My memories are more about the sounds than the sights of that rink. I can hear, even now and decades later, the scraping noise of skate blades on ice, the sound of the laughter of my sisters, my father’s voice as he set me down on the ice in my new skates, as trembly and unsteady as a newborn colt. I remember holding his hands, covered in black leather gloves, and I remember after the skate was over him flooding the ice, the sound of water spraying over the ice to make it fresh for the next day or the next skater to come along.It was the very essence of rural Canadiana; the kind of memory that stays with you for years and that seeps into you every time you see an outdoor rink or hear the sounds of laughter ringing off the rinkboards. It was the memory that came to me this weekend when hockey came to my hometown.

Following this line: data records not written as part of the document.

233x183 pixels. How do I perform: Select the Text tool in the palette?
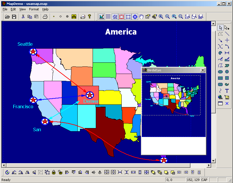227,91
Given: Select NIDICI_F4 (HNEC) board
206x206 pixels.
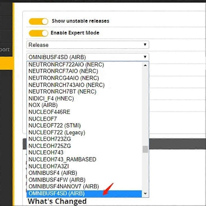Looking at the screenshot, I should (84, 99).
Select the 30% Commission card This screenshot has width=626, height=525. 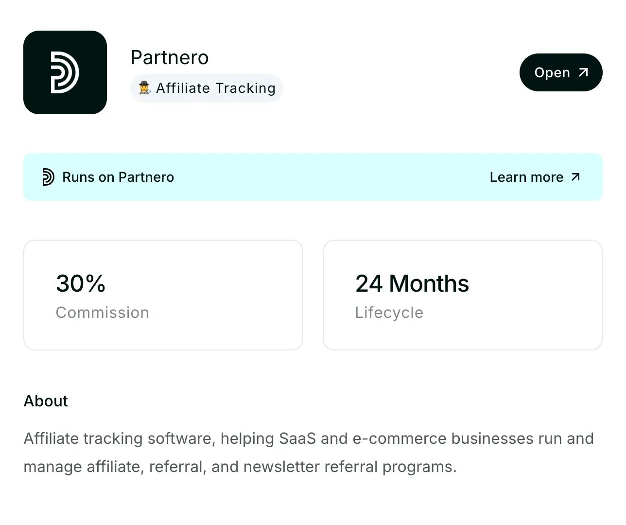[x=163, y=295]
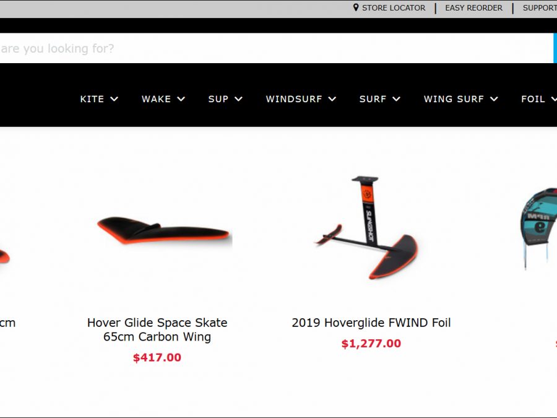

I am a long way away from those days now. My father has been gone for many years – almost a decade, I am often stunned to realize – and it has been far longer than that since he put me on the ice of an outdoor rink. I call another city home, one a bit further north and both a bit larger than the small town where I once lived and a bit smaller than the city where I grew up. But this weekend, when Hometown Hockey made a stop in Fort McMurray, I was taken back a very long way, into memories of an outdoor rink and Saturday nights spent with my dad in front of an enormous box of a television where we would watch hockey. He may have always driven green Deere tractors and blue Ford cars, but this farmer father of mine bled blue and white when it came to hockey, an ardent fan of the Maple Leafs for his entire life and a preference he passed on to his youngest daughter.I would not call myself a huge hockey fan, although of any sport it is perhaps the one about which I know the most. For me though it is not about the sport itself but the passion of the people involved, like the little players no older than I was the first time my father put me on the ice on an outdoor rink in a tiny little town in rural Saskatchewan. It is why I found myself smiling last week when I discovered myself face to face with the Stanley Cup, the Holy Grail of hockey. How fitting it seemed to me that I encountered it in a tiny dressing room just off the Terry Conroy Mini-Ice at the Suncor Community Leisure Centre, as my journey of the last few years took me down a path where I learned a great deal about Terry and how he was one of the founders of ice sports in our community, including the backyard rink he created every year where local children could play out their own hockey dreams. As I stood and gazed at the silver cup, etched not only with names but with decades and decades of history, I could not help but think how it was truly part of Terry’s legacy to find this cup so close to the ice surface that now carries his name, and how he might have felt to know that a group of very young hockey players were about to see that cup just before stepping out onto the ice that honours his memory.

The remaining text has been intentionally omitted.